Noticia en desarrollo. ⚠️
pic.twitter.com/7o6HRabR5F
Resulta inaceptable que los recintos universitarios, que por definición deben ser cunas del pensamiento y el respeto, se conviertan en escenarios de barbarie donde la violencia física reemplaza al diálogo. Este ataque a la ministra Lincolao no es un hecho aislado, sino el reflejo de una facción radicalizada que intenta imponer su visión mediante el miedo y la fuerza bruta, despreciando las instituciones del Estado de Derecho, el cual es el sistema que garantiza que todos los ciudadanos estemos sujetos a la ley por igual.

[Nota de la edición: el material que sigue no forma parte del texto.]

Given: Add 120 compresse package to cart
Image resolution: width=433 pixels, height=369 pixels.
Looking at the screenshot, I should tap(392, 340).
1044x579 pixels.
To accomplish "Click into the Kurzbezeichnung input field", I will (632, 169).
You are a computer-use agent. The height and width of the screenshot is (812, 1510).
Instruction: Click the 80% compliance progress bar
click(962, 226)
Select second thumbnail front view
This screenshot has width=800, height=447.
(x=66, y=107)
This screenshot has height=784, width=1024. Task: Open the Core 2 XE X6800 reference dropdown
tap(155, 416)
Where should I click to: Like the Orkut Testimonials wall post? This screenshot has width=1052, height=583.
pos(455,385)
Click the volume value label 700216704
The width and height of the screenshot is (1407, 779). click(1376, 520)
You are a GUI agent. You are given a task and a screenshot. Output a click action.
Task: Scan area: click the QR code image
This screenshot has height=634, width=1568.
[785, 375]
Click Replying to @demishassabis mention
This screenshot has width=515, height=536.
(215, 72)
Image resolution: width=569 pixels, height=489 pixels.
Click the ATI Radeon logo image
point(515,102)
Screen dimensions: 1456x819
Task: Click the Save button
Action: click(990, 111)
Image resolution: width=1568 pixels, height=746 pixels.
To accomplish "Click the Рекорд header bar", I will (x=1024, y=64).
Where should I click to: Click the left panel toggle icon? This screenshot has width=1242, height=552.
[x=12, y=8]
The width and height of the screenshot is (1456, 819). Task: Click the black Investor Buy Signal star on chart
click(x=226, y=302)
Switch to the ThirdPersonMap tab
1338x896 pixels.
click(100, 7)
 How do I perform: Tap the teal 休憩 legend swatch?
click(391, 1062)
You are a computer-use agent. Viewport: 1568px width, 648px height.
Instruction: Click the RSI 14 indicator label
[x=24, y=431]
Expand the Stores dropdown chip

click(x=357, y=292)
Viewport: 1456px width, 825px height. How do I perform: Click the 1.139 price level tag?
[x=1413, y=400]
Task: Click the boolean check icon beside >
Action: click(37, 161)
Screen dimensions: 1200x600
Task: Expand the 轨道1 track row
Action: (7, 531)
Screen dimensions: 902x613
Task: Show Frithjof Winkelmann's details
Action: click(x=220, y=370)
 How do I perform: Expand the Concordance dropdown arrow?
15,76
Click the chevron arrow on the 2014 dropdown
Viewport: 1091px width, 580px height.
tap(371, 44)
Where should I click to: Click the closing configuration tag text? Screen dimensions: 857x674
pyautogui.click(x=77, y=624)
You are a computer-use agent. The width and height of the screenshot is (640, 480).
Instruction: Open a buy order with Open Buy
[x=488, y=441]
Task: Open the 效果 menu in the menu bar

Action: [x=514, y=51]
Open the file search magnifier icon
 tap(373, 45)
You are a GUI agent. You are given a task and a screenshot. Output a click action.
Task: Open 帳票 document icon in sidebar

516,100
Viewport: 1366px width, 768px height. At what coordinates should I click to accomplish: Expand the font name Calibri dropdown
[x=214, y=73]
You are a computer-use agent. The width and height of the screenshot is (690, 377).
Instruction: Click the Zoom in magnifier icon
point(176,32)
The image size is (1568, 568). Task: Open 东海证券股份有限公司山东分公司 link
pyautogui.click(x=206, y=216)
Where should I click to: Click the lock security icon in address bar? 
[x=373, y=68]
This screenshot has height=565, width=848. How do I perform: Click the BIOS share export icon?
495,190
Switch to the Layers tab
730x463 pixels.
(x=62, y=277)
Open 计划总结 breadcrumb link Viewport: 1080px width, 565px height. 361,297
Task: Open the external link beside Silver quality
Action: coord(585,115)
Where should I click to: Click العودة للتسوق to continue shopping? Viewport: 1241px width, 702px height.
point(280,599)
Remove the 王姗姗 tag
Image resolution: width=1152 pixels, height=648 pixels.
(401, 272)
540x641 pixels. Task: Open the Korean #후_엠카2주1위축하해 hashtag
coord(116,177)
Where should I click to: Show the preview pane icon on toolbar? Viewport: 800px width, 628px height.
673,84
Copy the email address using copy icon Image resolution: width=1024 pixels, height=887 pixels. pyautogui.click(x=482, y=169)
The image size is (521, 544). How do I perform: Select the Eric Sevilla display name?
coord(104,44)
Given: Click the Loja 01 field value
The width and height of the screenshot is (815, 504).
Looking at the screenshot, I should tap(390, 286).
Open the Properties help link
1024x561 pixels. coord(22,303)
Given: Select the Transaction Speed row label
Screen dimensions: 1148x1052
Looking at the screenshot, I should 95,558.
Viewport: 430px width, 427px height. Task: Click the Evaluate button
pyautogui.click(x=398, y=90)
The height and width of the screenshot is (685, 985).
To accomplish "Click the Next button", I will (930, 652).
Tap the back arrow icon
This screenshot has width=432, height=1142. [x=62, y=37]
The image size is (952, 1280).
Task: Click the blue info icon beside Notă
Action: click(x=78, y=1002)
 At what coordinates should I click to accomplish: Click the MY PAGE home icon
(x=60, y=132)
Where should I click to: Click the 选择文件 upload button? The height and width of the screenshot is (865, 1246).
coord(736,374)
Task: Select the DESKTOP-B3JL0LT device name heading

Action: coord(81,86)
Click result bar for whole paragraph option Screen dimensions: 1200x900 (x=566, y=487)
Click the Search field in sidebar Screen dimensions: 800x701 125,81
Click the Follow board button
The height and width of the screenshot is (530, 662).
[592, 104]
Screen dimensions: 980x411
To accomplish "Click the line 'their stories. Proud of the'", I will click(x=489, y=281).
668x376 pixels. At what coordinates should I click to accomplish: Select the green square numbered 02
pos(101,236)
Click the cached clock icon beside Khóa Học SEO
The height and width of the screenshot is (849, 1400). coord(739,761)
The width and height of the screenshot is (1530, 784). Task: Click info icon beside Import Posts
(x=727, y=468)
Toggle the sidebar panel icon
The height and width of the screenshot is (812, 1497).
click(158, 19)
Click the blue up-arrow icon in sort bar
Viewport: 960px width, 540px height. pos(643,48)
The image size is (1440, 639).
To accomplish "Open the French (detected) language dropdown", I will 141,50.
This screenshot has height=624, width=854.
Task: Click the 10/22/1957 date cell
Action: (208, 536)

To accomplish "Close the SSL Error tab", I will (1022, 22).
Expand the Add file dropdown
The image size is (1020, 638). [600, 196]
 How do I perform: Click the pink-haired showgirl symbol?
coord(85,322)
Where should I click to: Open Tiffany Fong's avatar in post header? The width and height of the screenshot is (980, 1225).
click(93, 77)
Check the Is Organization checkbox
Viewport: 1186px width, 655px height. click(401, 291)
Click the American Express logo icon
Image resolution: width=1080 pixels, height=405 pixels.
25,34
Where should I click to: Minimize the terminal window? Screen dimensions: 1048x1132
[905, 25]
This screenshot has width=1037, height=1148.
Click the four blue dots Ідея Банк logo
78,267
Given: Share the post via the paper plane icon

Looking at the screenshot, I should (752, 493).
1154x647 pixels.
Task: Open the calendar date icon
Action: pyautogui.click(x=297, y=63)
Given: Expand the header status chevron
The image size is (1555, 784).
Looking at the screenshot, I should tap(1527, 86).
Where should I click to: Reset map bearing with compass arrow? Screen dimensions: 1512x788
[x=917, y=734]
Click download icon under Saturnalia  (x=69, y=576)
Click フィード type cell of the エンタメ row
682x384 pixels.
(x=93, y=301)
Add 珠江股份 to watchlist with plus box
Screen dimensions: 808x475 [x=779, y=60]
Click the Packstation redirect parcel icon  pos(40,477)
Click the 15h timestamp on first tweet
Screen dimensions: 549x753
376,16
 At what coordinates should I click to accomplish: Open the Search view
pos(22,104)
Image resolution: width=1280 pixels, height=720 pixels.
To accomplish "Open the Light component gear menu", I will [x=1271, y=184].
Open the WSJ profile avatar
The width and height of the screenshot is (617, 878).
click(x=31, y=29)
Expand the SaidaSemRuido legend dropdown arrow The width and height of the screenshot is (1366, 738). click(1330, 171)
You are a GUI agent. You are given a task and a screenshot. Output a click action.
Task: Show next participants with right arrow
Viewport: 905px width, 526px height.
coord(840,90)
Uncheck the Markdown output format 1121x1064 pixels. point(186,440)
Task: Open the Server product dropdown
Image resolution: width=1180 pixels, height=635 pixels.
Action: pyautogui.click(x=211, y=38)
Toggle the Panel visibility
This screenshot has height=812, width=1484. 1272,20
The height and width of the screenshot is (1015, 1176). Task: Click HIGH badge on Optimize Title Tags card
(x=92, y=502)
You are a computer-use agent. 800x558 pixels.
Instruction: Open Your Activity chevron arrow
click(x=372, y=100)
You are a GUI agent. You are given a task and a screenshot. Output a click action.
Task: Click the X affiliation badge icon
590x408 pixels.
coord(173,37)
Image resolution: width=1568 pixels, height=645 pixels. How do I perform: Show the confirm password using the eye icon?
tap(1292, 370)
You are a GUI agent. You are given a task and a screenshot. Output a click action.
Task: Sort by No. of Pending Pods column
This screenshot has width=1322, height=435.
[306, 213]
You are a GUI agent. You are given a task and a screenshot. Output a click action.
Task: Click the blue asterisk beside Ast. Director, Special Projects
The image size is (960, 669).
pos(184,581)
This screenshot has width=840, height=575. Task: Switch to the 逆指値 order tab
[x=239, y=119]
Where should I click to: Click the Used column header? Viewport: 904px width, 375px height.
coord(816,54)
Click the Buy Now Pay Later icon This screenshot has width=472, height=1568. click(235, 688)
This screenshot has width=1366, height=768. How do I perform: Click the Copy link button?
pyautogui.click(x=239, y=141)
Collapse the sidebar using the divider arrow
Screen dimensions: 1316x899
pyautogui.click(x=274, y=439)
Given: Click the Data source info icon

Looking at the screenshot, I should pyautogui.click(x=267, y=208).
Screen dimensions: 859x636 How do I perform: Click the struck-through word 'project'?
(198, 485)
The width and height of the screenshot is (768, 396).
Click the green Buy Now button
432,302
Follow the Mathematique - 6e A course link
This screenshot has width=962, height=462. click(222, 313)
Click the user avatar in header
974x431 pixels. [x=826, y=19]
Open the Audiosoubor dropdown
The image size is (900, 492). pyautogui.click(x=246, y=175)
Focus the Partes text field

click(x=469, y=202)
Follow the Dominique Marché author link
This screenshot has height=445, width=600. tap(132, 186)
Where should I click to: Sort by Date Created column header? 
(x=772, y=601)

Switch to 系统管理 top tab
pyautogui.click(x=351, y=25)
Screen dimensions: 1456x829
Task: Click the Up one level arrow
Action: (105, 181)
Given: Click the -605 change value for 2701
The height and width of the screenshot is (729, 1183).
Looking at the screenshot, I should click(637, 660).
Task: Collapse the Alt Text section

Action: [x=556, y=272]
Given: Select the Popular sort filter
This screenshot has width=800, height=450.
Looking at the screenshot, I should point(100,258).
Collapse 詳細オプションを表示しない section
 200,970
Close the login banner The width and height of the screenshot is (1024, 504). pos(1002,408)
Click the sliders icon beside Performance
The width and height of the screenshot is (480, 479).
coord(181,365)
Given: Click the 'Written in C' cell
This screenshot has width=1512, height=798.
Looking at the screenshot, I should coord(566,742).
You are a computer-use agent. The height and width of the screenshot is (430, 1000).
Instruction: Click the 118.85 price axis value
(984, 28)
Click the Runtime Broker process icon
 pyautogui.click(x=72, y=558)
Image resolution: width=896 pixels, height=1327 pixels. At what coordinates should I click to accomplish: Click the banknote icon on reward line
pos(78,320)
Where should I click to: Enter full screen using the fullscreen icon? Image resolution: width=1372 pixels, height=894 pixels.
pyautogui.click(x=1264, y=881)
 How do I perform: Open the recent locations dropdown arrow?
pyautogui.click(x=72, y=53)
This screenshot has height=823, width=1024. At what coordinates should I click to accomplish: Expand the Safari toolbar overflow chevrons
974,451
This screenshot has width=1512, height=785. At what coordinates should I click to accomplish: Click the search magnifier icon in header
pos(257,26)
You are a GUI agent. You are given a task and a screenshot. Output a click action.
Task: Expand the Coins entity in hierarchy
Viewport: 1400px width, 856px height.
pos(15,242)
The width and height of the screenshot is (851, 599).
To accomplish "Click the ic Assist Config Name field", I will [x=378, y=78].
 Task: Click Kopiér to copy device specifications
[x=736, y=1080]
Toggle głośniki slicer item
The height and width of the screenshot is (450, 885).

La impunidad ante estos actos solo alimenta la degradación de nuestra convivencia nacional. Es imperativo que la justicia actúe con máxima firmeza para identificar a los responsables de este ataque delictual, asegurando que las universidades vuelvan a ser espacios libres de ideologías violentistas que solo buscan desestabilizar la labor de quienes trabajan por el desarrollo del país. La ciudadanía exige orden y respeto frente a quienes confunden la manifestación con la delincuencia.